Reactive arthritis involves synovitis in one or more joints in response to an infective trigger. Typically it causes acute monoarthritis, affecting a single joint (most often the knee), presenting with a warm, swollen and painful joint.
A significant differential is septic arthritis, where an infection is inside the joint. Patients with reactive arthritis do not have an infection in the joint.
The most common triggers of reactive arthritis are gastroenteritis or sexually transmitted infections. Chlamydia may cause reactive arthritis. Gonorrhoea typically causes septic arthritis rather than reactive arthritis.

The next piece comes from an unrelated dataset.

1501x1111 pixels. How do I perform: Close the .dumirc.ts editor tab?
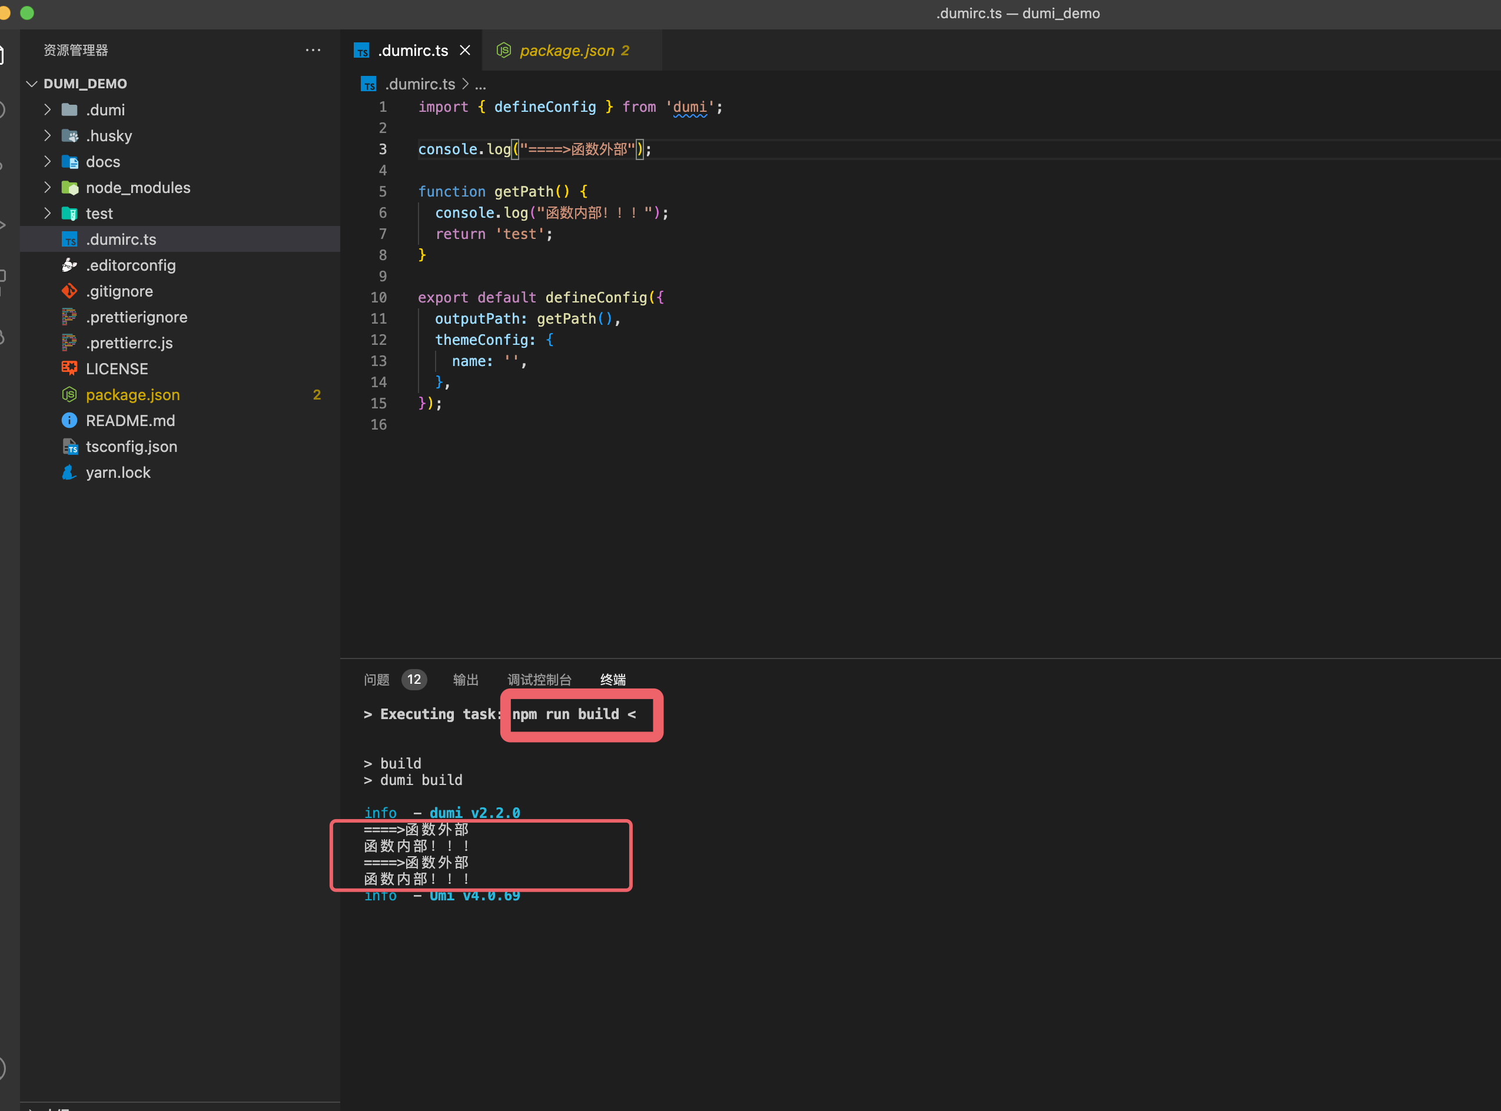465,50
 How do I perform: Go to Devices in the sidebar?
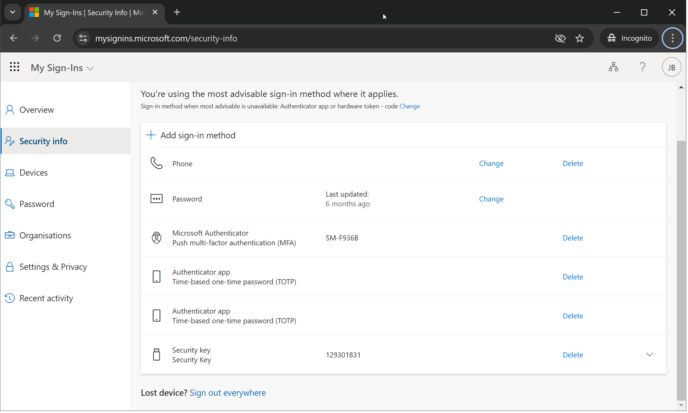coord(33,173)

Reactive arthritis is a seronegative spondyloarthropathy. There is a link with the HLA B27 gene. It is more common in patients with HIV (HIV needs to be excluded in patients with reactive arthritis).
Associations
- Bilateral conjunctivitis (non-infective)
- Anterior uveitis
- Urethritis (non-gonococcal)
- Circinate balanitis (dermatitis of the head of the penis)

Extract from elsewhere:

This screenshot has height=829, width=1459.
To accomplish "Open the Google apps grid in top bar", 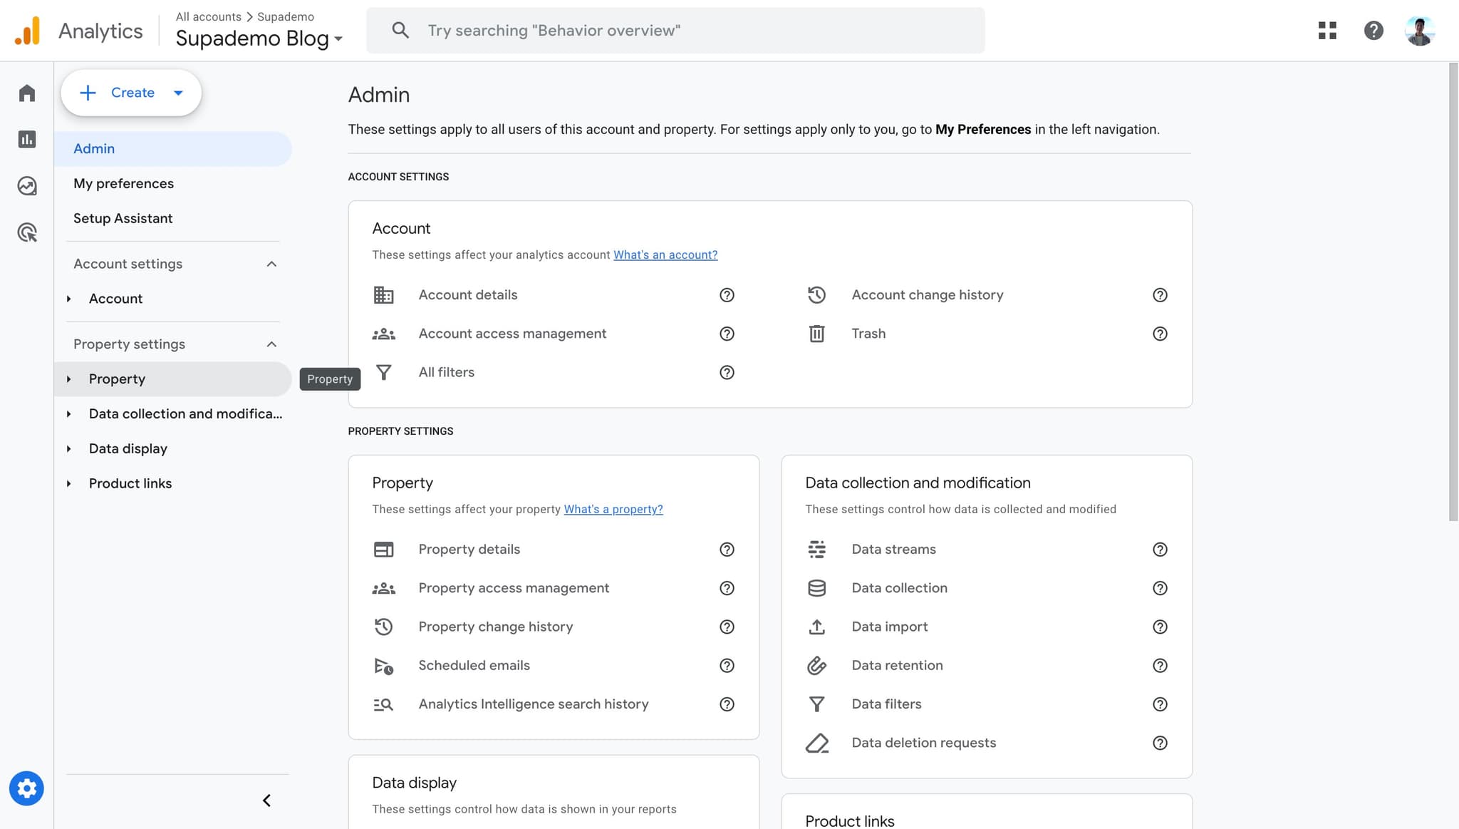I will [x=1327, y=30].
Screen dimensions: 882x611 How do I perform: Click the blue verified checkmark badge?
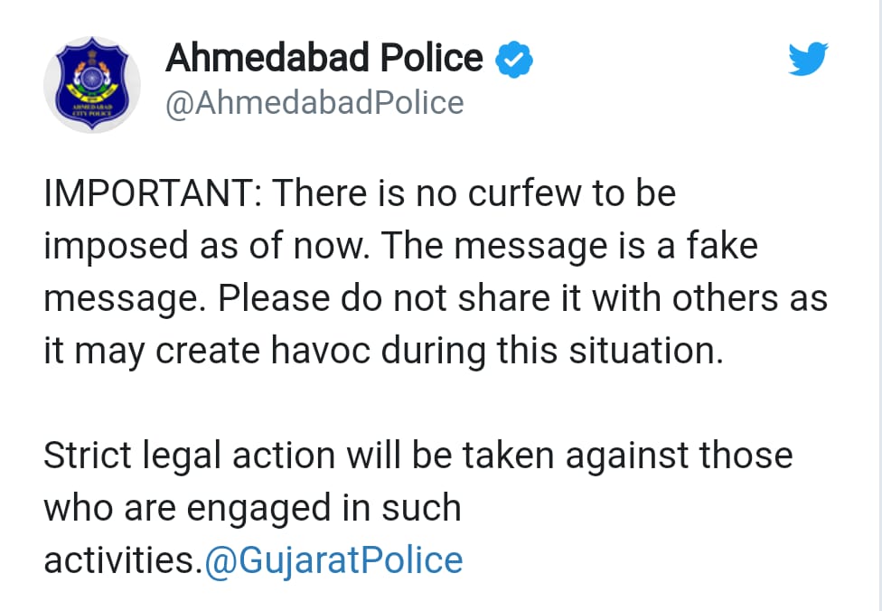[513, 59]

TOM TIP: The classic triad of conjunctivitis, urethritis and arthritis are remembered with the mnemonic, “can’t see, pee or climb a tree”.
Management
Patients presenting with an acute warm, swollen, painful joint need to be treated according to the local hot joint policy. Septic arthritis needs to be excluded. Antibiotics may be given until septic arthritis is excluded.
Joint aspiration is required. Synovial fluid is sent for microscopy, culture and sensitivity testing for infection, and crystal examination for gout and pseudogout.
Management of reactive arthritis (after septic arthritis is excluded) involves:
- Treatment of the triggering infection (e.g., chlamydia)
- NSAIDs
- Steroid injection into the affected joints
- Systemic steroids may be required, particularly where multiple joints are affected
Most cases resolve within 6 months and do not recur. Recurrent cases may require DMARDs or anti-TNF medications.